(Stored data)
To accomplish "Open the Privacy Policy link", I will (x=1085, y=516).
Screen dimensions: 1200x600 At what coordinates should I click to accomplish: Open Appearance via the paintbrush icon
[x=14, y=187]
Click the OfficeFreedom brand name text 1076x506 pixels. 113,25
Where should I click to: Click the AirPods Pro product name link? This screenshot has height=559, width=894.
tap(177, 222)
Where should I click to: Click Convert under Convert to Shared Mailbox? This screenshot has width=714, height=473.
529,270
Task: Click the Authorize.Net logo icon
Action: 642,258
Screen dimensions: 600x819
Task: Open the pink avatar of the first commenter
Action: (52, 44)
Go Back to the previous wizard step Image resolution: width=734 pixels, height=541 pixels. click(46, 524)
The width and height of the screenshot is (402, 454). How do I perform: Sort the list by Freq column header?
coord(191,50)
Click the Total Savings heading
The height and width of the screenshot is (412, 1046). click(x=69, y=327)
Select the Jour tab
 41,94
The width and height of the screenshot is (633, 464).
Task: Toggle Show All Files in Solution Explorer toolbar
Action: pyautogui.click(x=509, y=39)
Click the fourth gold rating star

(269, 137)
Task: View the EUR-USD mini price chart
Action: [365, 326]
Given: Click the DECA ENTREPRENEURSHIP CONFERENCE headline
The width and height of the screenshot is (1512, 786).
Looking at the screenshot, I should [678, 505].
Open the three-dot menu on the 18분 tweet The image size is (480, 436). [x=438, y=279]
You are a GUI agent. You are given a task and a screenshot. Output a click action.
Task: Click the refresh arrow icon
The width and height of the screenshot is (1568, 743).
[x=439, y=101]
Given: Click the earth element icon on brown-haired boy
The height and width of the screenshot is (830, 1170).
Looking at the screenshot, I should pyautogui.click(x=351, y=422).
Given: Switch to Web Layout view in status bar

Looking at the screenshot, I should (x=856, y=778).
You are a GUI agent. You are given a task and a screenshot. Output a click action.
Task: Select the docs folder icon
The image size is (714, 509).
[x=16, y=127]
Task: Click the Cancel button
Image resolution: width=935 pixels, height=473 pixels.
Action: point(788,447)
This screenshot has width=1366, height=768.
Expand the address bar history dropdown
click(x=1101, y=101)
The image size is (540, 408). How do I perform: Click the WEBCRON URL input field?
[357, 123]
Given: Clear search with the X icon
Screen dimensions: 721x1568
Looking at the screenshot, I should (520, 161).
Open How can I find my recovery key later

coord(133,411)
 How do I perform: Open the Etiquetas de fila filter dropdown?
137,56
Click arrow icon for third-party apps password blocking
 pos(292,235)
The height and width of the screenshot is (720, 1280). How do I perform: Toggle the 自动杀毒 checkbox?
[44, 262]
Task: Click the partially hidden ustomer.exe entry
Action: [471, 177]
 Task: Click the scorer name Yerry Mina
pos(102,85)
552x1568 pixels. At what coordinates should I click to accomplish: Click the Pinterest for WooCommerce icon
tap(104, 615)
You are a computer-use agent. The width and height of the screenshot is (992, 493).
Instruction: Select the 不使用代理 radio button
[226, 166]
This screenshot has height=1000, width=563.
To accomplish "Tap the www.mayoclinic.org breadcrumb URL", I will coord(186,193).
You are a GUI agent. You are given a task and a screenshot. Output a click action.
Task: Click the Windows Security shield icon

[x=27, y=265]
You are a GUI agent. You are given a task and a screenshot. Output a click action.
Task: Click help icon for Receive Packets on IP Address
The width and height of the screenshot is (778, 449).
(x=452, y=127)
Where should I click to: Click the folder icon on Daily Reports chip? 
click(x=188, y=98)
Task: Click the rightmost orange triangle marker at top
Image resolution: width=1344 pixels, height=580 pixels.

- **PROBLEM**
The lines you need are those with the word "will"; list them from the entries.

- **SOLUTION TO THIS TASK**
To accomplish "Open the Privacy Policy link", I will (x=1085, y=516).
To accomplish "Tap the www.mayoclinic.org breadcrumb URL", I will coord(186,193).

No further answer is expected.